So what is required, a preponderance of the evidence or reasonable doubt???
Election law usually deals with certainties. Hard numbers interact in certain ways.
Assume an election contest with proven fraud, or questionable ballots (don’t know/can’t trust choice) that numbers 3,000. That does not, of itself, cause an issue. The court next looks to the margin of victor. If the fraud or unknown is 3,000, and the margin is 3,001, the contest is decided in favor of the winner.
The only people who believe these results are valid are the DEMs. Yeah, sure there was fraud, they’ll say, but not enough to make up the margin, and you can’t prove a sufficient number of fraudulent ballots.
On any given ballot, preponderance is not enough, preponderance being 50/50. I think the standard on a single ballot is something like reasonable certainty. If you aren’t reasonably sure what the voter wanted, toss it.
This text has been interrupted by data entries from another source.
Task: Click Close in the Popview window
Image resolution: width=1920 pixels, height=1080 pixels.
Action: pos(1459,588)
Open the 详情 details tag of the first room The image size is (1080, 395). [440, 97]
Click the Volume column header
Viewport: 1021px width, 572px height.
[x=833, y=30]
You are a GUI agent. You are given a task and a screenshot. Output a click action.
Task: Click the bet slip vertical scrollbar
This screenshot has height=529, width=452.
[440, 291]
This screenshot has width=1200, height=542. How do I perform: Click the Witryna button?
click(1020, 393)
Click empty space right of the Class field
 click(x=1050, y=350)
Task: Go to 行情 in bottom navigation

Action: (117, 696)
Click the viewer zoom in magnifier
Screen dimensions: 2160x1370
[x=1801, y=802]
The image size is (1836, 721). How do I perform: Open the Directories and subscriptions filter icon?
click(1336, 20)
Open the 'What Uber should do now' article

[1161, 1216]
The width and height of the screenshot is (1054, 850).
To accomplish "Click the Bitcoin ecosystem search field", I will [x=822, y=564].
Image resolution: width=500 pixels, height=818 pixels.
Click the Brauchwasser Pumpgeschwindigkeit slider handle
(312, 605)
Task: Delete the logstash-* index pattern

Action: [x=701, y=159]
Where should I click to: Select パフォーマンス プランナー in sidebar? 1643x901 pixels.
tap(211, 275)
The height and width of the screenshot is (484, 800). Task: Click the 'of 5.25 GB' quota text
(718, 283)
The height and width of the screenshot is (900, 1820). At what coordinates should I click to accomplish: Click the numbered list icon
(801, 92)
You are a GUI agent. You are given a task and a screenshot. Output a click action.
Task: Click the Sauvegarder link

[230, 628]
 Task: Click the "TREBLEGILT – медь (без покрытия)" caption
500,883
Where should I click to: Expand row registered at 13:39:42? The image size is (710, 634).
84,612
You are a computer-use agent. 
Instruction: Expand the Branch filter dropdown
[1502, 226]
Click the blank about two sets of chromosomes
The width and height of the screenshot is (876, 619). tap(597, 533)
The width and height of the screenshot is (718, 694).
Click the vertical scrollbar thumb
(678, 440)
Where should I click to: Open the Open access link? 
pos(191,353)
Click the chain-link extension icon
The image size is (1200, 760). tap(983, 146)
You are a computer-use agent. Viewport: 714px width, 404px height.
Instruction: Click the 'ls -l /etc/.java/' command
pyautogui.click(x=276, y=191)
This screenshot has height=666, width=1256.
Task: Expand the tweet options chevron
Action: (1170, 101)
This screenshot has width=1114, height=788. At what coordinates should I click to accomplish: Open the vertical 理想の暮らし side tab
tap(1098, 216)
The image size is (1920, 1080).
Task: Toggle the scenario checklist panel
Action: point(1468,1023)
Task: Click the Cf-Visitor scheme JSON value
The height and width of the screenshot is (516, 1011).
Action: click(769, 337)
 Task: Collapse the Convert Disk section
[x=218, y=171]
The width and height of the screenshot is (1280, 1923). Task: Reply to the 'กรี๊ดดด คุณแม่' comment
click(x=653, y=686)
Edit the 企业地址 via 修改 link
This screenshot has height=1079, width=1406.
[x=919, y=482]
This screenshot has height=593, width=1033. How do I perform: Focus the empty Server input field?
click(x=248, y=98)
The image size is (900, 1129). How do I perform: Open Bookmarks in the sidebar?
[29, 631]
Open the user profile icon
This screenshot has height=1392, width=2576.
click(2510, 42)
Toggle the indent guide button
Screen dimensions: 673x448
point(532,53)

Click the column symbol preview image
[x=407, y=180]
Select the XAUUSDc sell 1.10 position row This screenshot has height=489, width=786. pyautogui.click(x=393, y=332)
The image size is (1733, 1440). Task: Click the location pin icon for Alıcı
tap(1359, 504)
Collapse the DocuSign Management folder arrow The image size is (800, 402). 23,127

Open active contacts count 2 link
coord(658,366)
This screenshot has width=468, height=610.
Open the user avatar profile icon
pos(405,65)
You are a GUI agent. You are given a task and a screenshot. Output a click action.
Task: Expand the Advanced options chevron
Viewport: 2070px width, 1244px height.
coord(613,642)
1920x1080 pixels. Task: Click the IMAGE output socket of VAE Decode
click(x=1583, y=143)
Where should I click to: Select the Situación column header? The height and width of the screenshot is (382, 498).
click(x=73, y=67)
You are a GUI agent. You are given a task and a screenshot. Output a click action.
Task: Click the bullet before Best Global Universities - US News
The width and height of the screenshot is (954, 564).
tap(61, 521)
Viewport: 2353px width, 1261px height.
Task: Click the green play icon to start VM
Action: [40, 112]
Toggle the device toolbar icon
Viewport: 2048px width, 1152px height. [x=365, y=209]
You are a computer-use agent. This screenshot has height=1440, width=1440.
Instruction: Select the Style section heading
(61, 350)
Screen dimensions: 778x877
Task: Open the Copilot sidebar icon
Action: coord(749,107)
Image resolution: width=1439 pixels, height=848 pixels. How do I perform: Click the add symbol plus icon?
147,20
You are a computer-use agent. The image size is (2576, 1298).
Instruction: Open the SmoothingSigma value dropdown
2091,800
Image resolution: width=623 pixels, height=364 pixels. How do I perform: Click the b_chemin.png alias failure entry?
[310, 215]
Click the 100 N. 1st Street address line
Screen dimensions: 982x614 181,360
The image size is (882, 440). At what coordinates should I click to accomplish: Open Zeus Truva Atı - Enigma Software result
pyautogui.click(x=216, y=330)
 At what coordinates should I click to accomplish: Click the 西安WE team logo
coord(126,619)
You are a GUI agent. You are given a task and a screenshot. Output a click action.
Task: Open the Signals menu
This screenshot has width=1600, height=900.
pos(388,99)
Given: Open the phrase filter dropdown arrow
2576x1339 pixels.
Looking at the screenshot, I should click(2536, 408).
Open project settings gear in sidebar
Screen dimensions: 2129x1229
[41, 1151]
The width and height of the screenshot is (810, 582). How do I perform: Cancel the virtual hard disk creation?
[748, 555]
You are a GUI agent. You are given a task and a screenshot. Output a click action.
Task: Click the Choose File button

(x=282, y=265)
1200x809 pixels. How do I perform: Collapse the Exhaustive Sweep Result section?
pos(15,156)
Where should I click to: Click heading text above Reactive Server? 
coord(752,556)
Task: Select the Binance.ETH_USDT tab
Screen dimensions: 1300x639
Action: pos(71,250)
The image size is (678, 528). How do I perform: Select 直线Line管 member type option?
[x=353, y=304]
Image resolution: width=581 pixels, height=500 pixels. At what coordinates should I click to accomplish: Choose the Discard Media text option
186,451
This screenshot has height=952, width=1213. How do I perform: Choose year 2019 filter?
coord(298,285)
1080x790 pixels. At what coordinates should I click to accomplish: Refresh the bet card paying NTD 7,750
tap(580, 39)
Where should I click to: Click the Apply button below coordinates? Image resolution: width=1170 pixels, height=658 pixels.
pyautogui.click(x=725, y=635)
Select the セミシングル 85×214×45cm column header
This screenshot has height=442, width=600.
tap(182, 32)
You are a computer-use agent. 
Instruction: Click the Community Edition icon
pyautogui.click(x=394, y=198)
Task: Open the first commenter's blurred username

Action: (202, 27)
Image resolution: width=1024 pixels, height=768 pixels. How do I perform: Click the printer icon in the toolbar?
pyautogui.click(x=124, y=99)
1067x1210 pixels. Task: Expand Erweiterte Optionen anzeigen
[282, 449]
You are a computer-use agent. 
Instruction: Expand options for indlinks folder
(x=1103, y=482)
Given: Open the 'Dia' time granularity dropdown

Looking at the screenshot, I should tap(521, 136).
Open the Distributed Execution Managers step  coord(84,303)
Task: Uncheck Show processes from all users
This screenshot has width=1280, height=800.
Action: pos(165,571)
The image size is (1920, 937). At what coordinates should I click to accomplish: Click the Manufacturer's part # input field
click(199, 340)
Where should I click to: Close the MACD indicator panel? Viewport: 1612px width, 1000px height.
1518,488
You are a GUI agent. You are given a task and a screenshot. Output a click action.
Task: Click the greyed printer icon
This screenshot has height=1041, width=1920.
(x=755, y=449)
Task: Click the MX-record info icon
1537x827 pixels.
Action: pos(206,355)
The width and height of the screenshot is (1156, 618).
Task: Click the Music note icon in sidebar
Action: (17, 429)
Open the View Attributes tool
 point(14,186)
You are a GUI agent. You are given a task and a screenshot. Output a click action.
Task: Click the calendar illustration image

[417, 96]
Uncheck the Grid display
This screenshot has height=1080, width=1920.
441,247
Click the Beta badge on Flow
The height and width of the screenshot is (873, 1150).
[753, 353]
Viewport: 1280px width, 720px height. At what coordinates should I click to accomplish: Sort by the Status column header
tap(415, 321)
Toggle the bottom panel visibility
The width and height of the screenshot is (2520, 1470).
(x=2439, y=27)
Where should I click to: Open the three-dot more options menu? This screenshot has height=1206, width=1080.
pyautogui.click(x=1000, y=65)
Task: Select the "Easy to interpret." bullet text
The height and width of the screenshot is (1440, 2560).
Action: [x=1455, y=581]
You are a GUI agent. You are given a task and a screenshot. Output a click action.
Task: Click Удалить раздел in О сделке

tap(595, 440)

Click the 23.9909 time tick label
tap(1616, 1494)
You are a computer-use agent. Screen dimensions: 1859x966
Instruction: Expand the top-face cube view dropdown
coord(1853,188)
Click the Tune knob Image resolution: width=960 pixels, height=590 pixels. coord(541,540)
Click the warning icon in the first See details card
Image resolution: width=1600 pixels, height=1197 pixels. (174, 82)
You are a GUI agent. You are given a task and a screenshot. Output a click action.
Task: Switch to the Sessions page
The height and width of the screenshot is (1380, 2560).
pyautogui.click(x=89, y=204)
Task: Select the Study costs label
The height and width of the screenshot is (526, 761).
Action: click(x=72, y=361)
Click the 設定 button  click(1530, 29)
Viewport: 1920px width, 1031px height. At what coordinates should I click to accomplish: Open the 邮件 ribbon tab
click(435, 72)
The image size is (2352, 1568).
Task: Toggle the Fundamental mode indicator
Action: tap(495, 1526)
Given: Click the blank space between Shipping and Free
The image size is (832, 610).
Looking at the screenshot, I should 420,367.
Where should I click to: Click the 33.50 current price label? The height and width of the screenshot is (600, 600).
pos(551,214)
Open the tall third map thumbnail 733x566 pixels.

Tough case with all the single race ballots. POTUS only, nothing down ballot. No question how they voted, crystal clear. But there is no way on earth to know if the mark was made by a legal voter. You can suspect, sure. But you can’t prove. Even the statistical improbabilities of 10,000 to 1 is not enough to prove.
Up to the court to deal with it. That’s why they make the big bucks. They’ll pick whatever outcome suits their political preference, and justify the decision with 100 pages of insomnia-breaking prose.
“So what is required, a preponderance of the evidence or reasonable doubt???”
Rudy is saying they have both:
http://www.freerepublic.com/focus/f-news/3903777/posts
This is a continuance of the deep state coup. What previously was tin-foil hat paranoia is reality. The deep state is real and they are powerful.
I had the same question. Maybe the statistical analysis will be enough to point auditors in the right direction to find actual evidence of fraud. But without actual evidence of fraud, not sure how statistical evidence of it is going to turn anything.